- **Your tasks**
#1 In the forum discussion about Mac backups, reproduce word for word the passage starting at "Does anyone have" and ending at "and everything works.".
#2 List every piece of software that the forum discussion about Mac backups names as a way to make backups or clones.
#3 Continue the forum discussion about backing up a Mac folder from the point where it stops.

- **Text passage**
---+---

Hey,
So, I use cloud backups for my work, I'm a writer, but there is part of me that still suffers from paranoia. I've hooked up an old USB to my Tp-Link router and am looking to use it as a backup device. I've tried writing a workflow in automator, however, it seems to have problems with read/write permissions.
Does anyone have a suggestion for an accessible app, preferably free, that can either sync or straight back up a work folder from my MacBook to an external hard drive?
Thanks for any help you can provide.
O
Comments
So, if you're wanting to back
So, if you're wanting to back up your entire mac, the best backup, or clone utility in my opinion is Super Duper. With one lifetime purchase of $27, you can have unlimited access. Everything is accessible with VO, and works wonderfully. Get a 1TB or higher external USB hard drive or whatever you want to use to clone your machine. Then if the HD inside the machine fails you have a bootable copy of your OS, and everything works.
Backup options
I personally use Time Machine, Apple's built-in option, but I don't think that is going to work for your use case. Time Machine is known to have problems with drives connected through a network, and there is no option to back up just one folder or a group of files. It's your entire drive or nothing.

---+---

Collected data entries:

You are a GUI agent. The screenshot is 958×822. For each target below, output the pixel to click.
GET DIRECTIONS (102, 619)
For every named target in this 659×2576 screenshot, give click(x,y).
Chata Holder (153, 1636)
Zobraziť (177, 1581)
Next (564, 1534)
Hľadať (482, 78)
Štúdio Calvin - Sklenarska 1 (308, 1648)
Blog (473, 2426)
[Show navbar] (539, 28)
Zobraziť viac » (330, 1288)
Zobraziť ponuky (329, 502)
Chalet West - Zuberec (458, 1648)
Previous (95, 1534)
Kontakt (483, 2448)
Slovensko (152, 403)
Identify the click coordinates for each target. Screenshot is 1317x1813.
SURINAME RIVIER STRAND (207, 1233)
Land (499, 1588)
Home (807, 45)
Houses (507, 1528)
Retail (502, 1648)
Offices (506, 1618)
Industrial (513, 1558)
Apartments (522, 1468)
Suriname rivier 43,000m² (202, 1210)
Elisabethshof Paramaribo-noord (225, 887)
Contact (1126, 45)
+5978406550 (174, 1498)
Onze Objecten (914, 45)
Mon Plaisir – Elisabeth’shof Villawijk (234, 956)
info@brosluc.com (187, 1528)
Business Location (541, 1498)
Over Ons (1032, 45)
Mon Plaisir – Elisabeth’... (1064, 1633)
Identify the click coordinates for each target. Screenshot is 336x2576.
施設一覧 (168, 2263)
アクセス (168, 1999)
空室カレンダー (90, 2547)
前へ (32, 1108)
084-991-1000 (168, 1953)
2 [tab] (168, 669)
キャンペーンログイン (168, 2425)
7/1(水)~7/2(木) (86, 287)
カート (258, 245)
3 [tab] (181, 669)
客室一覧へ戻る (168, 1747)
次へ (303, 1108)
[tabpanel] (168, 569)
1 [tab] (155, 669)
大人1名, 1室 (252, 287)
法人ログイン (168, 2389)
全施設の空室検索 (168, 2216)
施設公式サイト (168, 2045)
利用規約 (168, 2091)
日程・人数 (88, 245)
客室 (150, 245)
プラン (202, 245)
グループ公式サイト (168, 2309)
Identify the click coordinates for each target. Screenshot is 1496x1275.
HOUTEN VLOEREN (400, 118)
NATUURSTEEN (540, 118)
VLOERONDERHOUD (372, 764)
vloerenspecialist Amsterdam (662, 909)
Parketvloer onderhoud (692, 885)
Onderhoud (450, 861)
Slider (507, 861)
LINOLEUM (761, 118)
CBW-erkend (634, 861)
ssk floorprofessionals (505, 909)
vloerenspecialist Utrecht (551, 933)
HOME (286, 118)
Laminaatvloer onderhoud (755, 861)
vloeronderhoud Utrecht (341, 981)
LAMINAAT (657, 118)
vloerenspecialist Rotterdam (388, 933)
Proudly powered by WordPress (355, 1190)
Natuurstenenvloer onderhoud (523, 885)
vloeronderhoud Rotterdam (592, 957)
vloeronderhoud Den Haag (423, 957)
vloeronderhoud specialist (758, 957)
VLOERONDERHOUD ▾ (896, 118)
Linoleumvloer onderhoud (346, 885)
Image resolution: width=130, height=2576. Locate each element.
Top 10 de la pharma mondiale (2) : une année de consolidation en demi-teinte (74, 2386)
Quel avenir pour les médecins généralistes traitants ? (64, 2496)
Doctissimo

---+---

- **Outputs for the tasks**
#1
Does anyone have a suggestion for an accessible app, preferably free, that can either sync or straight back up a work folder from my MacBook to an external hard drive?
Thanks for any help you can provide.
O
Comments
So, if you're wanting to back
So, if you're wanting to back up your entire mac, the best backup, or clone utility in my opinion is Super Duper. With one lifetime purchase of $27, you can have unlimited access. Everything is accessible with VO, and works wonderfully. Get a 1TB or higher external USB hard drive or whatever you want to use to clone your machine. Then if the HD inside the machine fails you have a bootable copy of your OS, and everything works.

#2
automator
Super Duper
Time Machine

#3
The most often recommended third-party solutions are SuperDuper ($28 for one computer) and Carbon Copy Cloner ($36 for a household). The two apps are very similar in what features they provide, and both should satisfy your use case very nicely. Both apps are very accessible as well.
Carbon Copy Cloner has a few advantages over SuperDuper which you may consider. The app has a 30-day free trial, during which all functionality is available for you to try out before committing to paying for the app, whereas SuperDuper has most features disabled until you pay for it. Also, CCC has much better documentation on their website, with a lot of detail and fully up to date. SuperDuper's documentation, by contrast, hasn't been updated in over a decade and is missing some key aspects of the app in its current form. That frustrated me when I was trying to compare the capabilities of the two apps when researching this very topic a couple of months ago.
SuperDuper, meanwhile, has a couple of advantages over CCC. If your backup drive is solid state, as opposed to a spinning drive, and you format it using the new Apple File System (APFS), then SuperDuper will create snapshots on the backup drive, allowing you to access older versions of files through the Time Machine app. CCC is promising to add this feature later on, but as far as I know it does not support this yet. The other advantage of SuperDuper is that it's cheaper, when used on a single computer, and the developers do not charge for updates, whereas CCC does.
In the end, I think you'll be happy with either Carbon Copy Cloner or SuperDuper. Both should do what you're asking for, the ability to back up a folder or set of files to a hard drive on your local network.